## Work to complete
Restate word for word each line from the one containing "Select the Preview sidebar item" through the end of the material, and nothing more. Drop every picture.
━━ Listed entries ━━
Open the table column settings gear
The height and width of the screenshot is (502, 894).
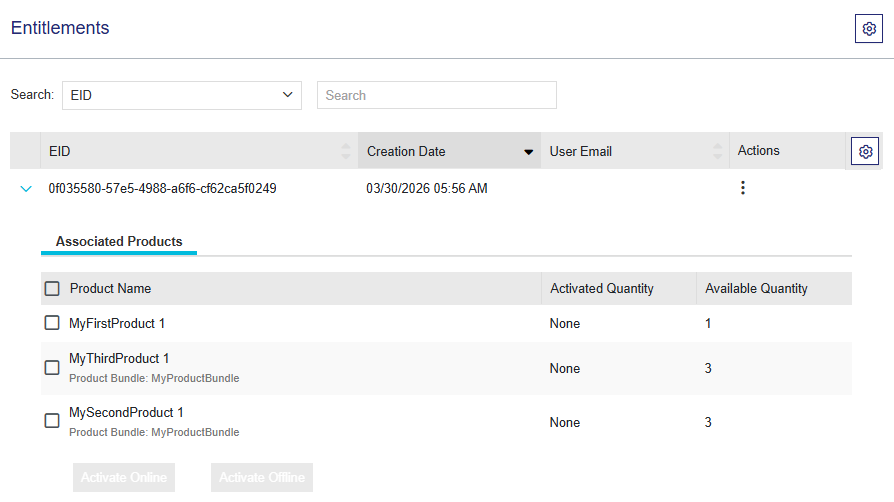865,151
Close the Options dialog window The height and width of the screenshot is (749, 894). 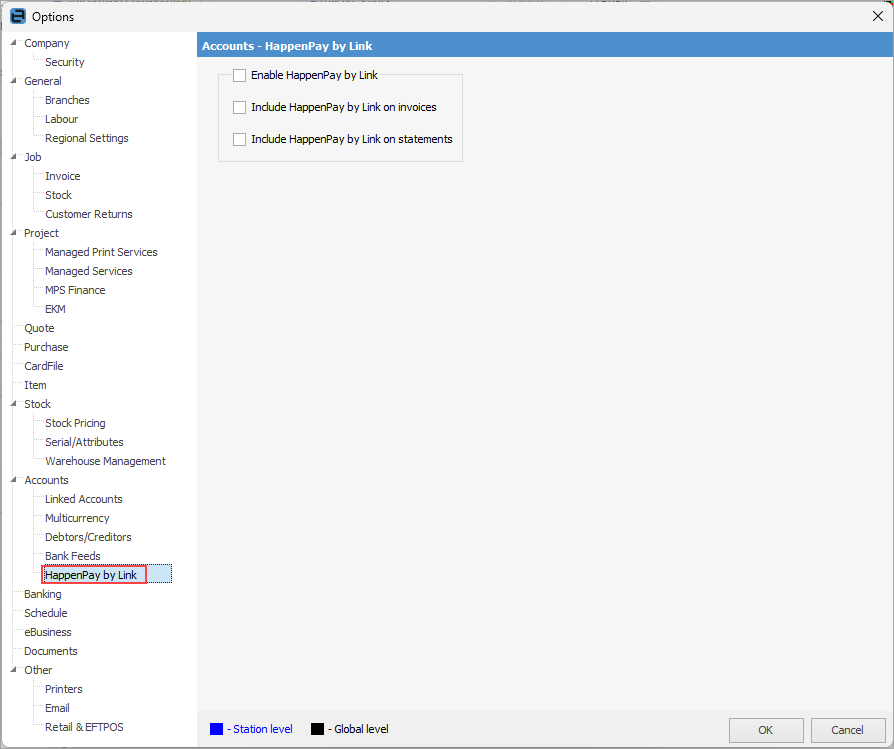pyautogui.click(x=878, y=17)
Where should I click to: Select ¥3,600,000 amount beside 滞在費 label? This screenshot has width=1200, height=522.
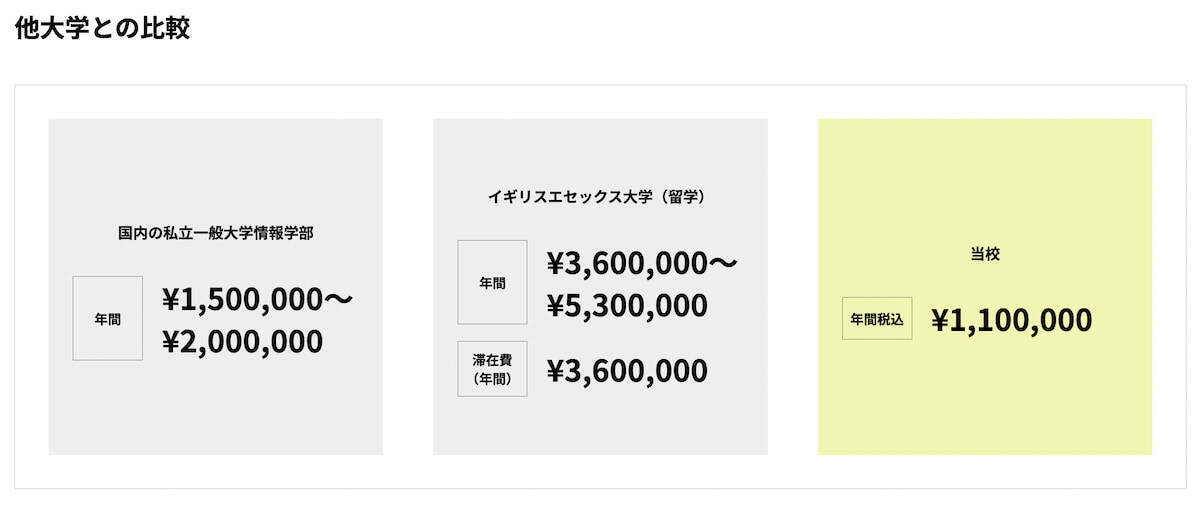[627, 371]
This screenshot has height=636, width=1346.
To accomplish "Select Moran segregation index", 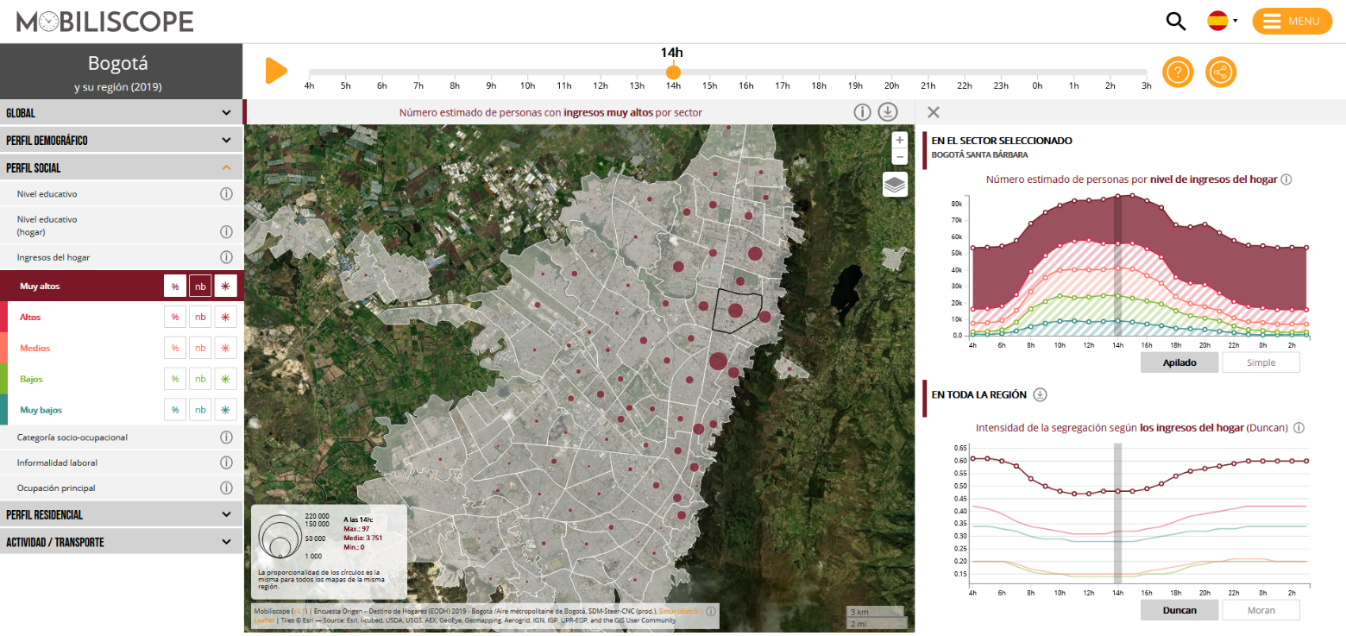I will [1261, 610].
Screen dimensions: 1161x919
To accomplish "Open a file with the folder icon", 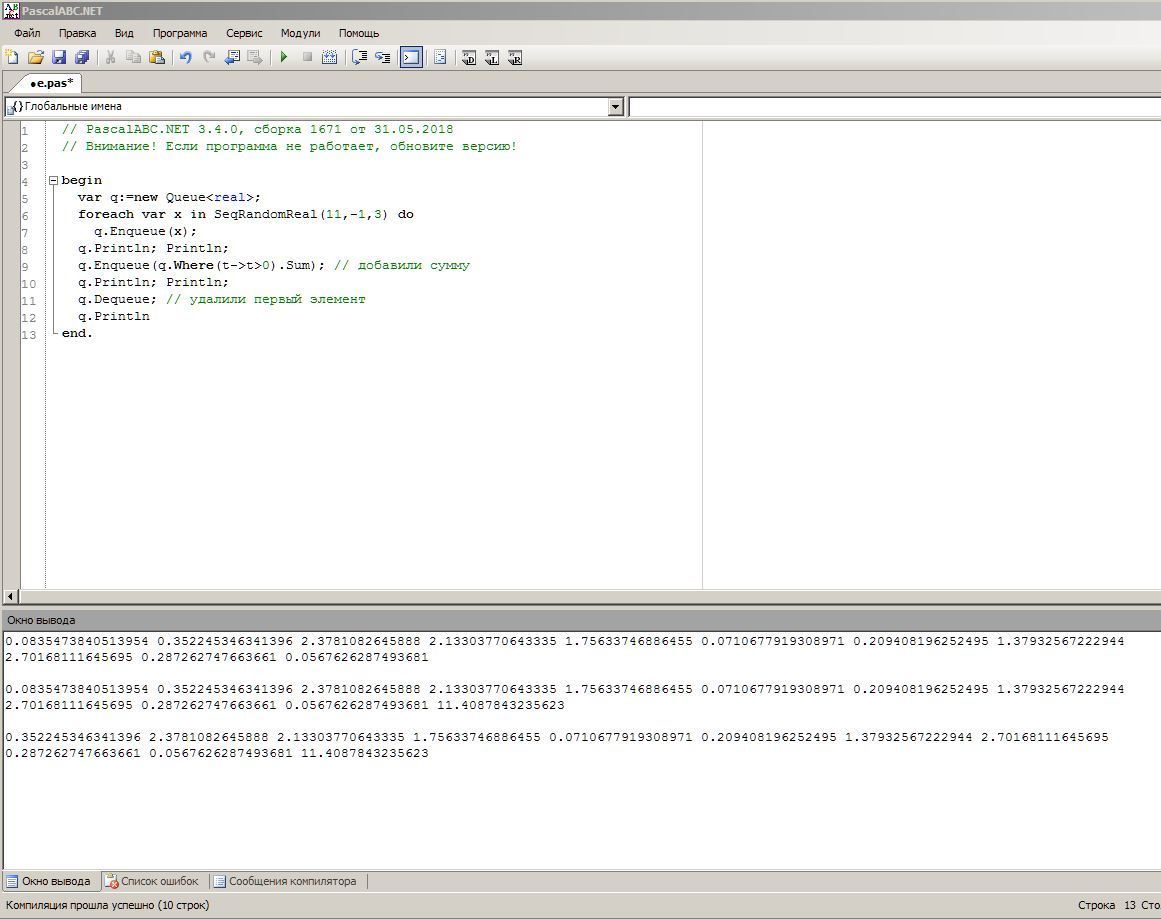I will point(35,57).
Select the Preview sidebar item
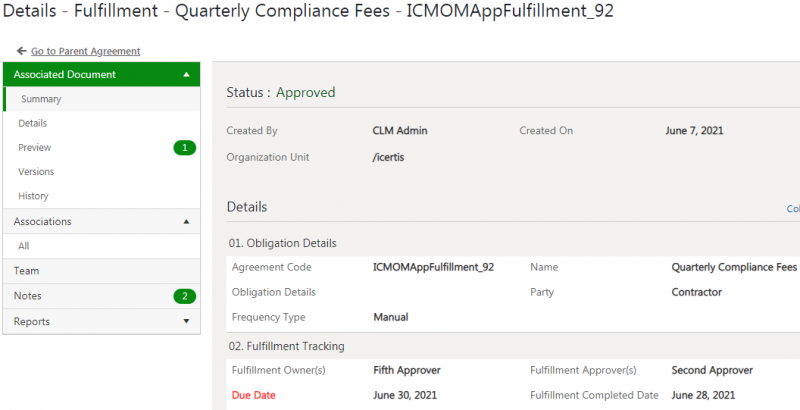This screenshot has height=410, width=800. click(x=35, y=148)

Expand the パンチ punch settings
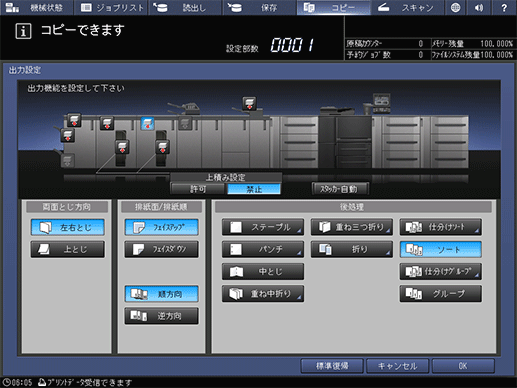coord(263,249)
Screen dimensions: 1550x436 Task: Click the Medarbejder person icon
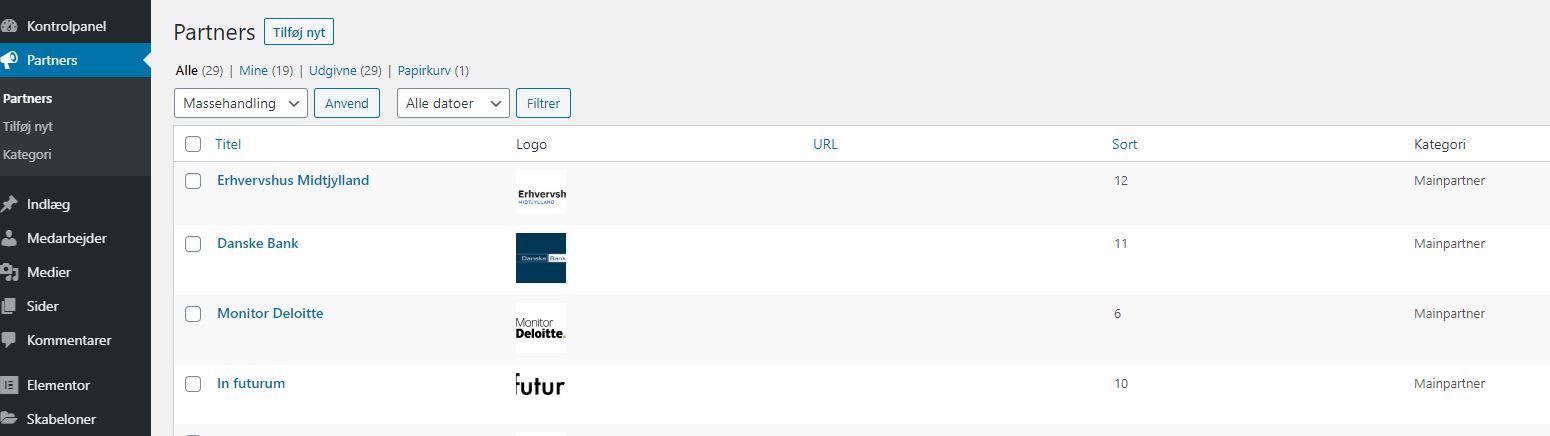pos(9,238)
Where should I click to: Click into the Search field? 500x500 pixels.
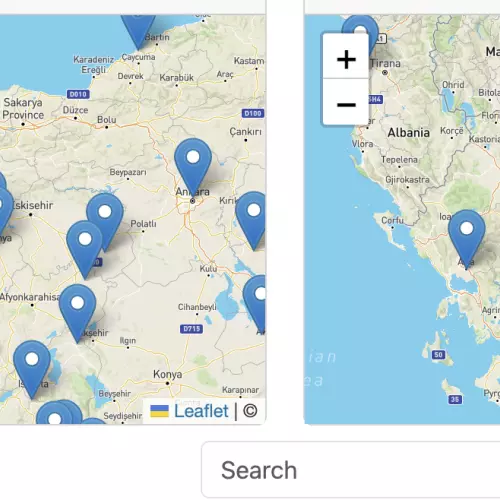pos(351,470)
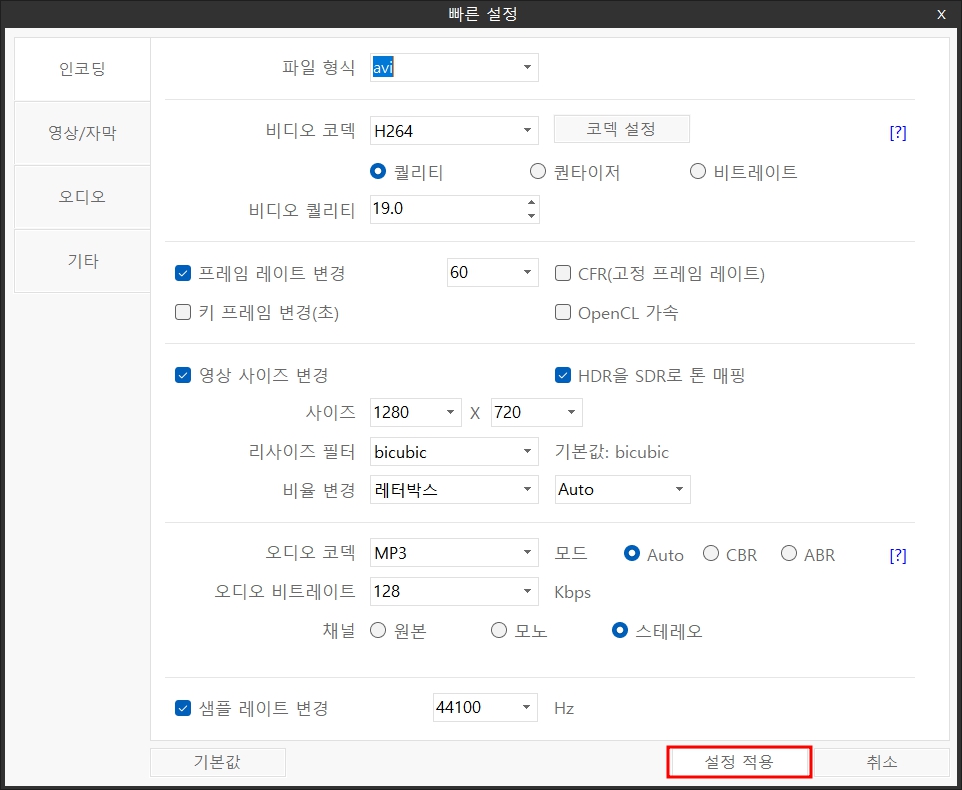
━━━
## Solution
Select the Preview sidebar item
This screenshot has height=410, width=800. click(x=35, y=148)

Expand the パンチ punch settings
coord(263,249)
Screen dimensions: 1550x436 Task: Click the Medarbejder person icon
pos(9,238)
Where should I click to: Click into the Search field? 500x500 pixels.
pos(351,470)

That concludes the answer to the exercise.